Please share what was so difficult about starting your account.

I'm new here so please forgive me if I'm in the wrong forum. But I could use some clarity and input.. So I'll try to make my story brief as possible? So about 8 months ago I began itching uncontrollably and after going to the Dr for labs she found my liver enzymes were 5x what they should be and was referred to a gastro Dr.
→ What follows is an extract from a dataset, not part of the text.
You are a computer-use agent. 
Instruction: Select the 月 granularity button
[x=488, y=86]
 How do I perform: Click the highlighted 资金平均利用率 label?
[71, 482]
Gastrointestinal Dr ran multiple scans, blood work over the next 2 months and referred me to teaching hospital with a " tumor board" apparently I had a mass within my bile ducts that was blocking bile from liver. Was given a grim diagnosis of rare cancer and told would be dead within the year. Then had an endoscopy done to get tissue of the mass and for some reason it had partially resolved and was no longer blocking bile duct. At this point they could not find and cancerous cells. So fast forward 3 months I'm still in pain and had another endoscopy and the biopsy taken showed high possibility of celiacs. The blood work was negative for celiac but after the grim cancerous diagnosis I had been unable to eat for 2 weeks or so and so I'm not sure if that would have skewed the labs?. How could the biopsy show high possibility of celiac? And had anyone heard of celiac causing inflammation in the bile ducts? I have been gluten-free for 6 weeks and have been feeling remarkably better pain in the upper right quadrant is less, and migraines ( I have had for my whole life) have lessened. So all this to say I don't understand celiacs and how to explain it to family. Or how all of a sudden this happens. Ask if anyone can shed any insight I would appreciate it. Blessings

Thank you for taking the time for sharing that info. Don't we have the best disease ever! There's got to be a better way to cut down the scarring. Yes, I've scratched till it bleed. Can't help it. It's like having a bunch of mosquito bites. Yes, only gluten free now. Still have bursts, so probably am being exposed to gluten. Will need to stop dapsone soon. Good luck with your situation.